Стоял Андрон посреди двора, опустив руки, а в голове опять слова Николая Ивановича: «Кто всю жизнь для себя одного живет, всё с собой уносит». Тут и Роман Васильевич заглянул:
— Дело к тебе, Андрон Савельевич. Может, выручишь?
— Чего?
— Дал бы рыдван денька на два. Сено-то мы придумали разом свезти в одно место, чтобы по лесу стогов не разбрасывать. Телег добрых нету, а тебе рыдван до жнитва без надобности. Цел будет, не думай!
Андрон молча махнул рукой.
Неладное началось с Андрюшкой: на глазах малец чахнет. Ночи не спит Андрон, держит внука в неумелых руках. Как положит в зыбку, снова тот криком заходится. И голос-то слабенький стал, словно котенок за печкой мяучит. Кормилавна по-прежнему не встает, в избе духота от лекарств; натащила ей Верочка всякой всячины, тут и у здорового человека голова замутится. Уходил Андрон из избы в сенцы, а то и вовсе на крылечке ночь коротал с внучонком. Дохнёт на парнишку прохладой, забудется он на полчасика. Уснет, а глаза не закрыты.

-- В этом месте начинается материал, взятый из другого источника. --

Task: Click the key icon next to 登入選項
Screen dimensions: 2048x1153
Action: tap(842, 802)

— Не жилец ты, парнишка, не жилец, — тяжко вздохнет Андрон и сидит ссутулясь, как ворон на сухой ветле.
Как-то выскочил раз жеребенок из сарайчика, взбрыкнул и пошел по двору задком подкидывать. Следом кобылица показалась. Проржала коротко, с тревогой: не споткнись, мол, дурашливый. А сама на хозяина смотрит, сытая, гладкая, по спине желобок.

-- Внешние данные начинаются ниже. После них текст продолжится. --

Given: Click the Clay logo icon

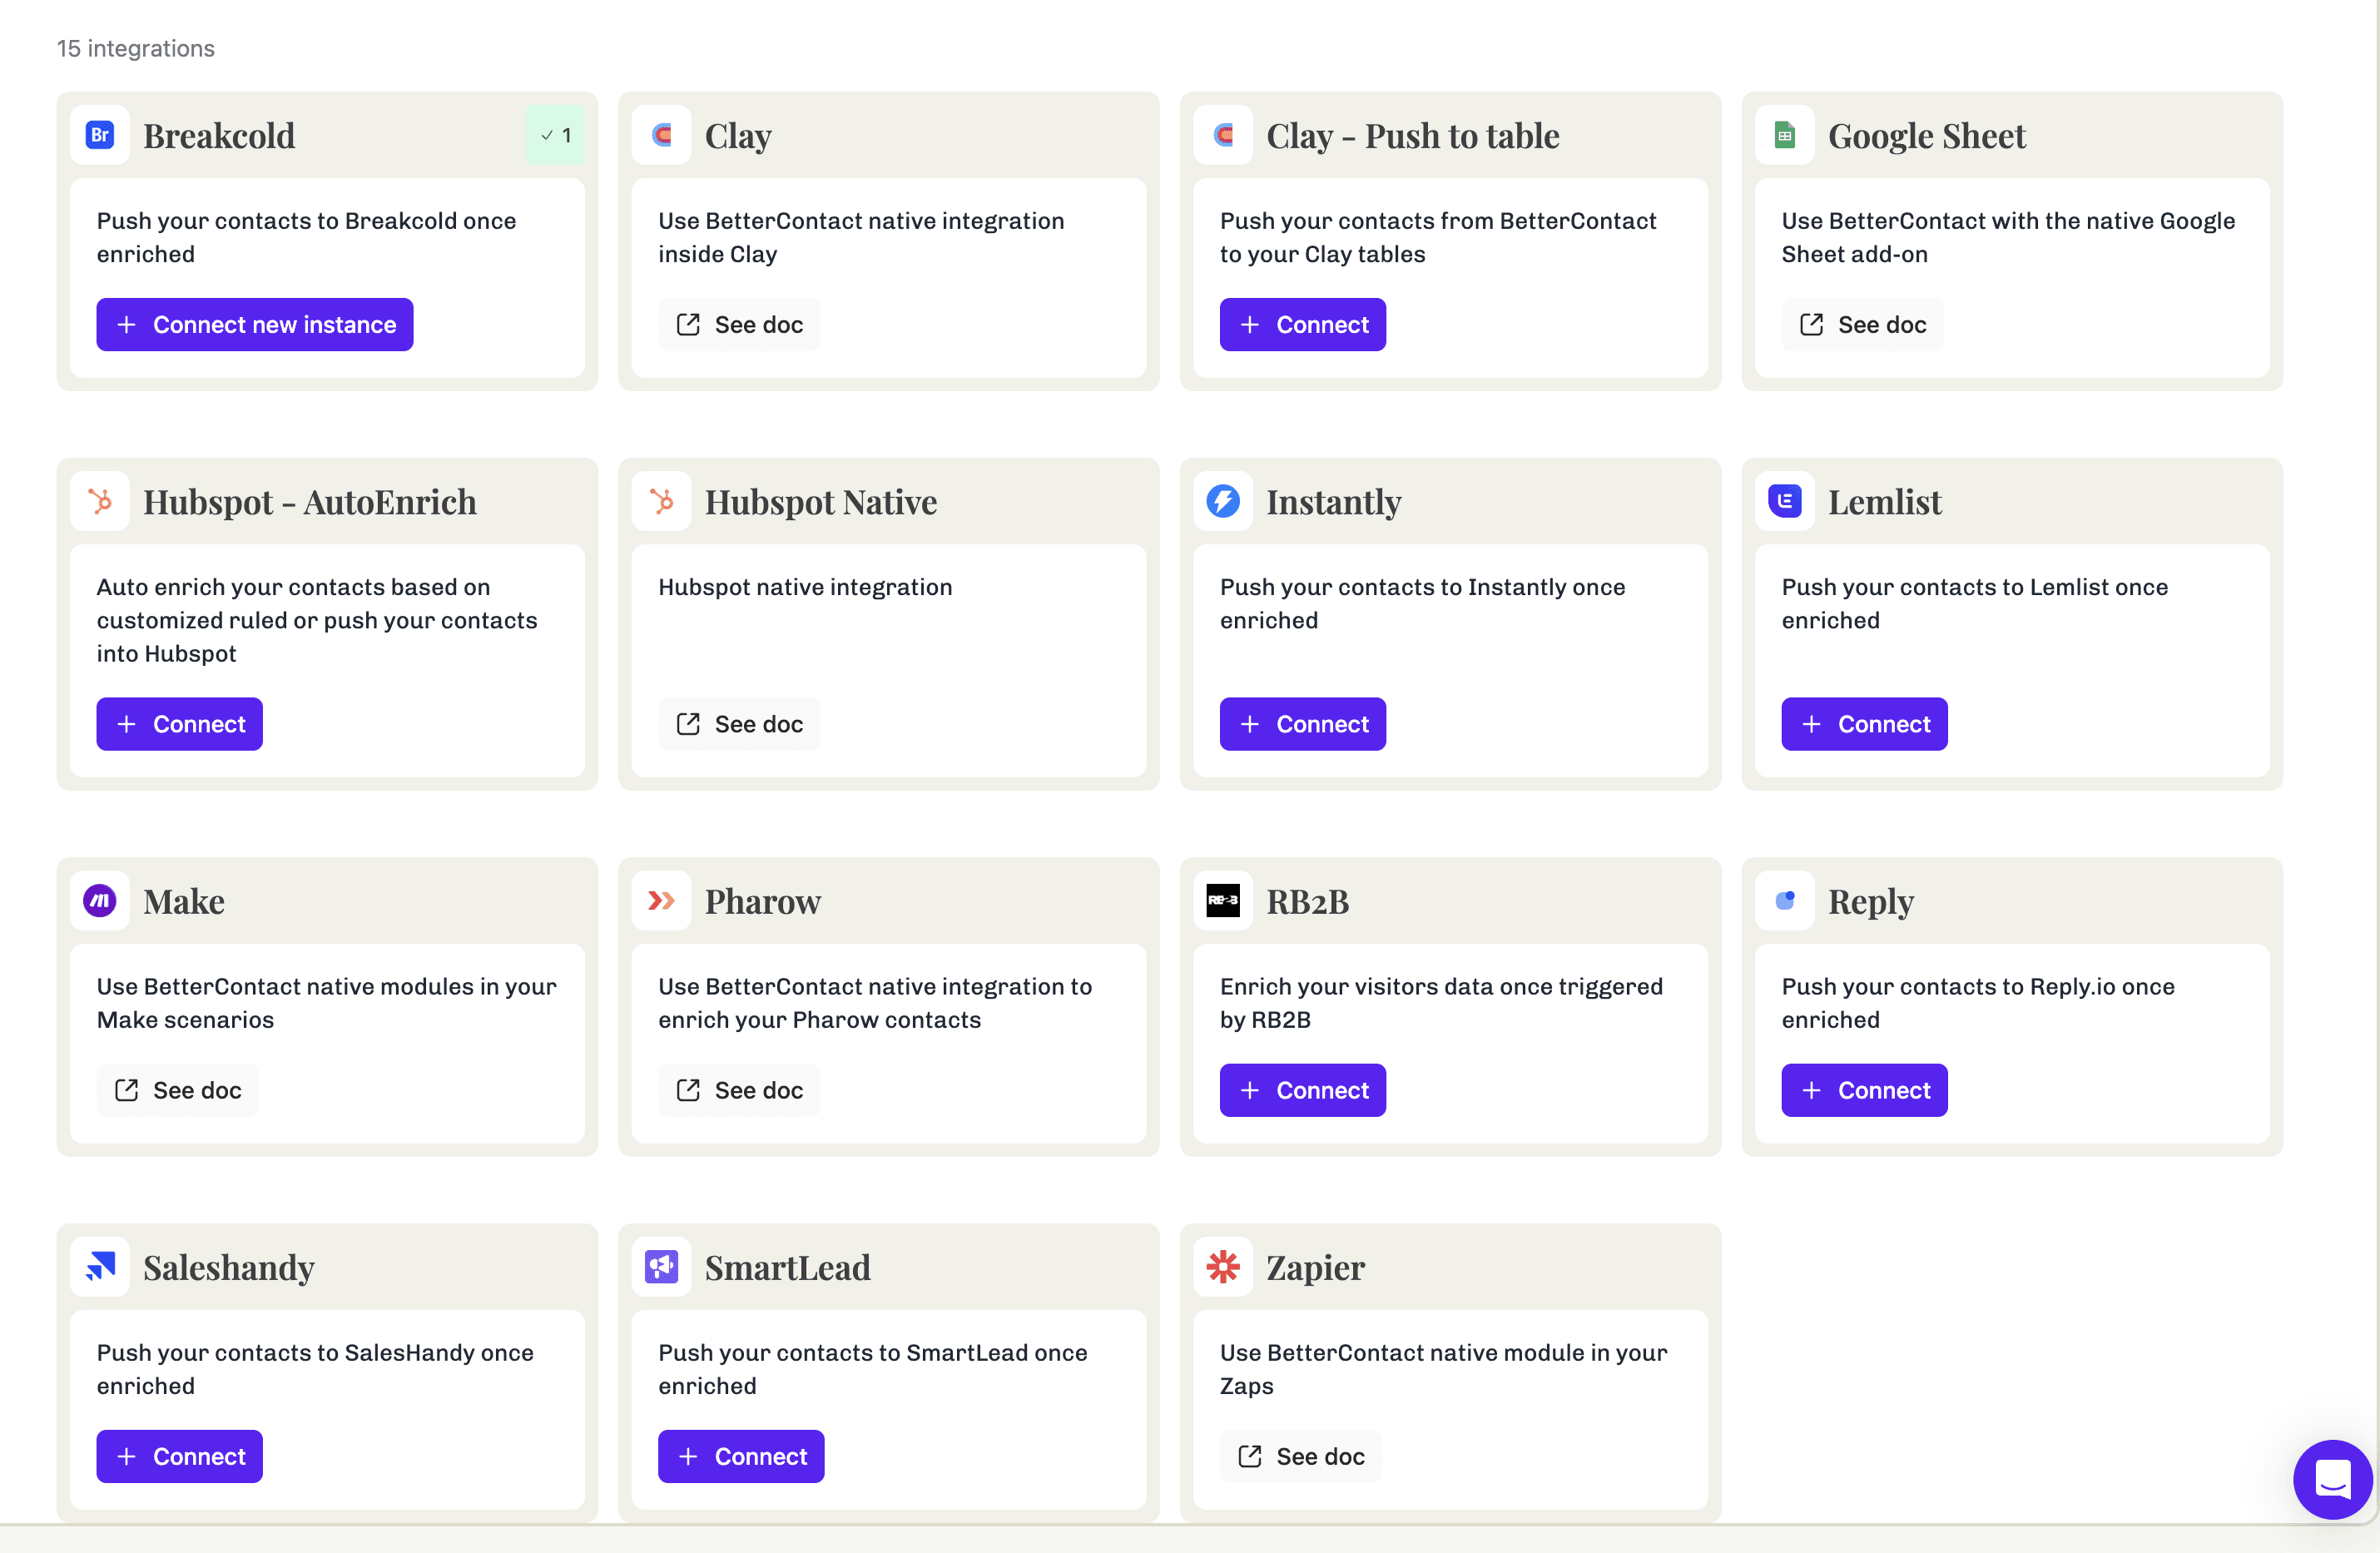Looking at the screenshot, I should (x=662, y=134).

Сбоку от Андрона петуха-горлопана черти бросили на перильца. Захлопал он крыльями, заорал по-дурному. Трепыхнулся, сжался в комок Андрейка, как печеное яблоко личико у него сморщилось.
Запустил Андрон в петуха кирпичиной, рухнул тот за кадушку. Снова глянула на хозяина кобылица, проржала призывно. Жеребенок враз подле нее оказался, принялся поддавать головой под брюхо.

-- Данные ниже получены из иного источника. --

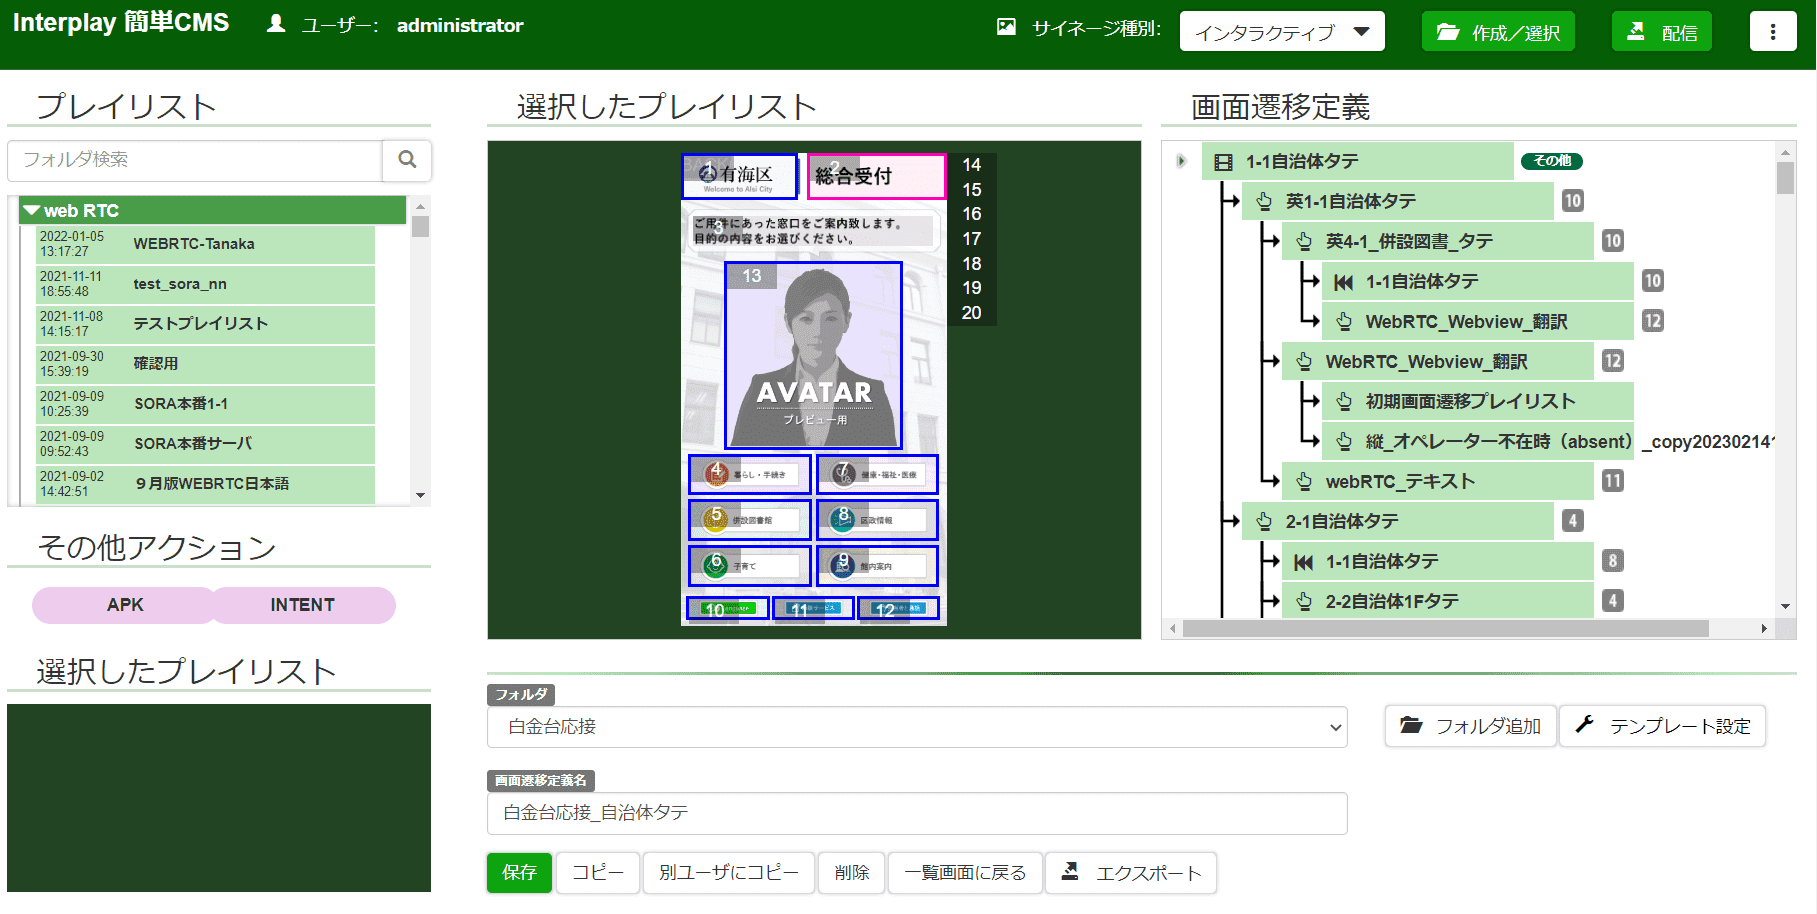
Task: Toggle the INTENT action
Action: (302, 604)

Андрейка кричит, задыхается, кулачками синими возле рта крутит. Тут-то и осенило Андрона. Положил он внучонка за порожек, отвел кобылицу в сарай, привязал накоротко в темном углу, овса в ясли насыпал. Взял потом на руки Андрейку, выглянул на улицу, подпер калитку колом и ушел под навес к яслям. Долго не появлялся Андрон на дворе, а когда вышел на свет, внучонок спал у него на руках и во сне причмокивал влажными тоненькими губами.
С этого и пошло. Никогда не бывало такого, чтобы среди дня с поля Андрон возвращался, а тут по два раза приезжать начал. То топор позабыл, то наковаленку, на чем косу отбивать. И обязательно с Андрейкой во двор выйдет. Принесет потом его сонного, укроет пологом в избе, усмехнется себе в бороду, а раз даже подмигнул Кормилавне.
Ничего не могла понять старуха, одно видела — внучек притих, поправляться начал и ручонки пухлыми сделались.
Понемногу возвращались силы и к самой Кормилавне. К страде отдышалась и раз вечером такое увидела, что и во сне не могло присниться. Застала Андрона в конюшне, когда тот, сидя на перевернутой бадейке, держал внука под брюхом кобылы, а та стоит не шелохнется, понимает будто, что не зря полны ясли овса у нее насыпаны.
Погрозил Андрон жене пальцем:
— От ума-то великого не сболтни кому. То-то! Ну а теперь, коли знаешь, приучись сдаивать. Кобыла смирная, не тронет, а коровьего пить он не будет.
Так и выходили Андрюшку.
Овсы пожелтели. Как-то вечером ехал с поля Андрон, а ехать — мимо кладбища. Отвернулся, свесил ноги через грядку телеги, вожжи бросил, — лошадь дорогу знает. Сидел нахохлившись, а как поскотину миновал, невтерпеж обернуться захотелось — глянуть на крест под березкой, на последнее упокоение Дуняши. Не любил поэтому Андрон на хутор Пашанин ездить, — так всё старое и подымается. Смотрит — стоит над могилой Егорка, голову опустил, и без шапки.